1966 yılında olan Varto depremi büyük bir felaketti! 2394 kişi öldü! Erzurum’da da hissedilmişti, günlerce korku içinde kaldık, on bir yaşındaydım!

Her sene bir iki at arabası gelir, birkaç aile, akrabalarla Abdurrahman Gazi Türbesi’ne pikniğe giderdik. O sene kaptıkaçtı adını verdiğimiz bir çeşit minibüsle gidecektik; araç tutulmuş, hazırlıklar yapılmıştı! Varto depremi olunca Dedem; “Milletimiz öldü, insanlar can derdinde iken, bizim eğlenmemiz olmaz” diyerek, piknik programını iptal etti.

Hepimizin yüzleri asılmıştı; akşam da insanların bir kısmının yaraları varken, can korkusu taşıyorlar ve belki de enkaz altında yardım bekliyorlarken bizim piknik yapmamızdan daha kötü bir iş olamaz diye akşam açıklama getirdi.

Milletlerin başına gelen felaketler için bütün milletin üzülmesi, eğlence sayılacak işlerden uzak durması biraz da milleti birbirine kenetleyen bağların kuvveti ve insanlığımızla alakalıdır! Milletin bağları miş gibi ise; bu sosyolojik bir sorundur! Gerçek bağları güçlendirmek, medyanın, devlet eğitiminin, üniversitenin ve her aydın kişinin görevidir.

Yirmi sene kadar önceydi; bir cenaze için başka bir şehirde yaşayan bir akrabamın evinin önünde toplanmıştık; hoca dua ederken yandaki evin balkonundan müzik sesi duyuldu.

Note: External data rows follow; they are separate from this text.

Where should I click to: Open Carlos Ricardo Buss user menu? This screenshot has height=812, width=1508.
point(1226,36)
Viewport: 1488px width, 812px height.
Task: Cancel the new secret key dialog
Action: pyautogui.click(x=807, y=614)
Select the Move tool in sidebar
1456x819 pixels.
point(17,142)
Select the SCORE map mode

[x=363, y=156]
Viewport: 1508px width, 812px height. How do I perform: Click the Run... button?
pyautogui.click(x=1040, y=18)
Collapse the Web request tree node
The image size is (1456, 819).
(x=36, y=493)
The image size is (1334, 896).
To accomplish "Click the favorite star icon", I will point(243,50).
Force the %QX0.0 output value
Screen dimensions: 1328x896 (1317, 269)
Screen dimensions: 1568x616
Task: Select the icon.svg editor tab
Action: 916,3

Kimse bir şey demedi ama benim çok zoruma gitti, balkonun altına giderek balkonda gördüğüm orta yaş bir hanfendiye; cenaze duası bitinceye kadar müziği kesmesini rica ettim! Bana, “hayat devam ediyor, orada cenaze burada da düğün var, herkes gereğini yapsın” dedi; çok şaşırdım. Orada yabancıydım, baktım kimseden ses çıkmadı, ben de üstelemedim!

Bugün haberlerde felaketleri gösteren medya biraz sonra birkaç aşk arasında kalmış zavallı (!) kadınla inadına başkasıyla vakit geçiren mazlum erkek(!) aşklarını vermeye devam ediyor!

Burada bir nezaket, saygı, anlayış meselesi vardır. Ve bu üç büyük değer; ayaklar altındaydı! Başkalarının kederine saygı, anlayış, empati yapamamak için oldukça alt bir kültür yanında çok duygusuz olmak ve alt seviyelerde bir eğitime sahip olmak gerekirdi!

Duyarsızlık, ilgisizlik gerçekten çok büyük problemlerdir.

Şanslı ülkenin insanları çok daha duyarlıdırlar!

Duyarlı olmakla ülke kazanır! Çünkü insanlar felaket durumlarını önemsediler mi; daha çok gündemde tutarlar! Felaketin sadece takdir olmadığını, kulların üzerine düşeni yapıp yapmadıklarıyla daha çok ilgilenirler. Hatalar varsa; yönetici olup, sorumluluğu yeterince üzerine almayan insanlar eleştirilir, gerekirse adalete şikâyet edilir, daha sonraki yönetici veya sorumluların daha çok bilgi, akıl kullanmaları için zemin hazırlanır!

Akıl ve bilgiden rant veya tesadüfler lehine taviz verilirse; felaketlerin elbette boyutları büyük olur! Yapılanmalar, planlanırken çok dikkatle ve titizlikle meydana gelebilecek felaketler düşünülmelidir. Akıl ve bilgi başka ne işe yarar? Devletin en önemli görevi denetlemedir, yapılan herhangi bir işin sorumluları elbette bağımsız hareket edemezler, devlet otoritesi kendini her işte hissettirmelidir. Ruhsat aşamasında yaptıran, yapan, belediyeler ve devlet denetleme kurumları sorumludurlar. Sorumluluklar göz ardı edildiğinde takdir diyerek geçme alışkanlığını terk etmeliyiz!

Tabii afetler önlenemezler ama felakete dönüşmeden az hasarla atlatılabilirler!

Akıl ve bilgi kullanarak, daha bilinçli insanların, daha titizlikle sorumluluk alacak kişilerin omuzlarına yük yüklenebilir!